The research team, which was led by HHMI investigator Linda B. Buck at the Fred Hutchinson Cancer Research Center, published its findings May 23, 2005, in the early online edition of the Proceedings of the National Academy of Sciences. Buck's co-authors included postdoctoral fellows Zhihua Zou and Fusheng Li. Buck shared the 2004 Nobel Prize in Physiology or Medicine with HHMI investigator Richard Axel of Columbia University for their discovery of the huge family of odorant receptors and their previous work on the organization of the olfactory system.
Whenever you inhale the aroma of vanilla, the neurons in your brain "light up" with a characteristic pattern of activity. It turns out that pattern is, perhaps unsurprisingly, unique from the pattern of brain activity associated with a whiff of skunk spray.

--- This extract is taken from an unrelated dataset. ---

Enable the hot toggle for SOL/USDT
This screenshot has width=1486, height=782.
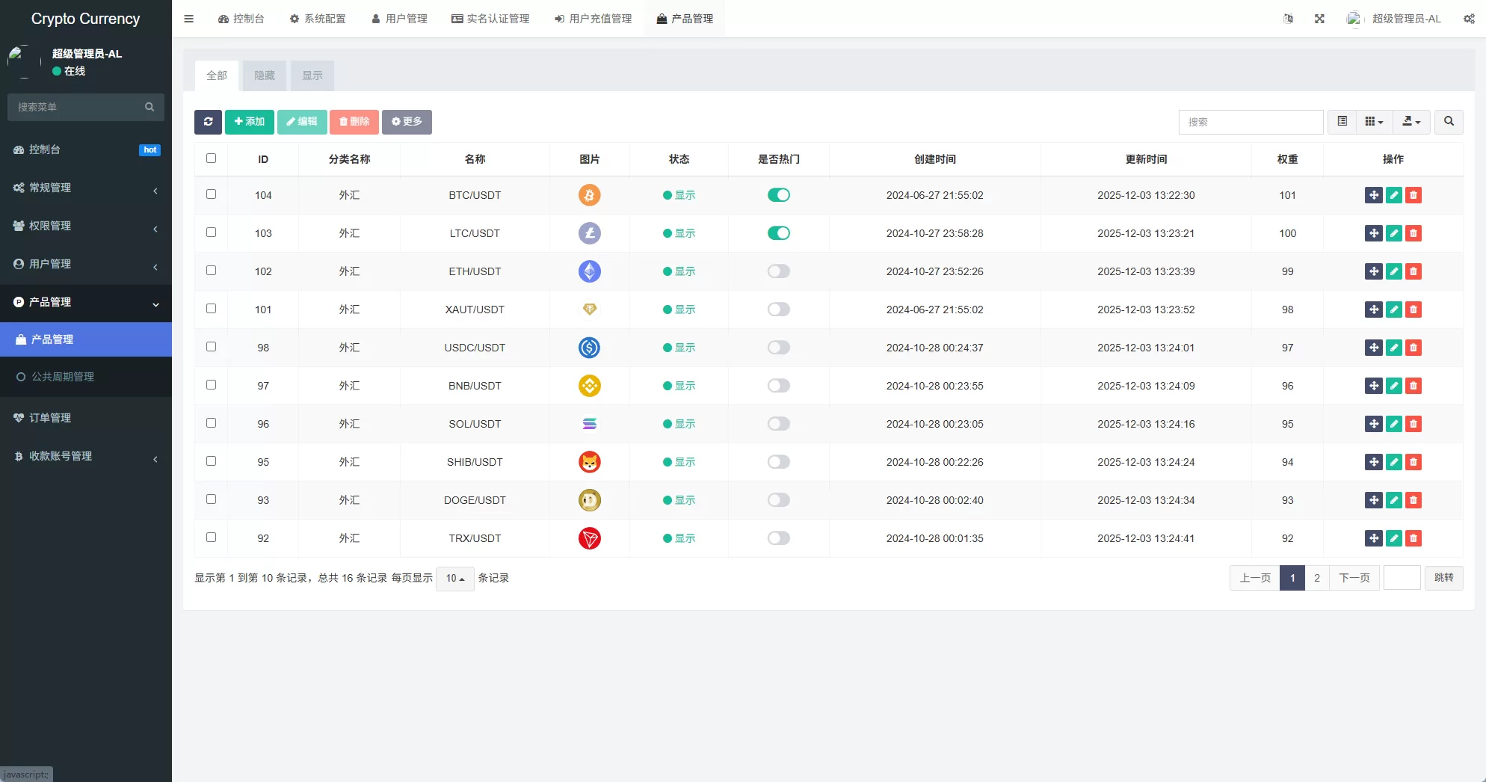pyautogui.click(x=778, y=424)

The process of smelling an odor begins with odorant receptors that are located on the surface of nerve cells inside the nose. When an odorant receptor detects an odor molecule, it triggers a nerve signal that travels to a way station in the brain called the olfactory bulb. Signals from the olfactory bulb, in turn, travel to the brain's olfactory cortex. Information from the olfactory cortex is then sent to many regions of the brain, ultimately leading to the perceptions of odors and their emotional and physiological effects.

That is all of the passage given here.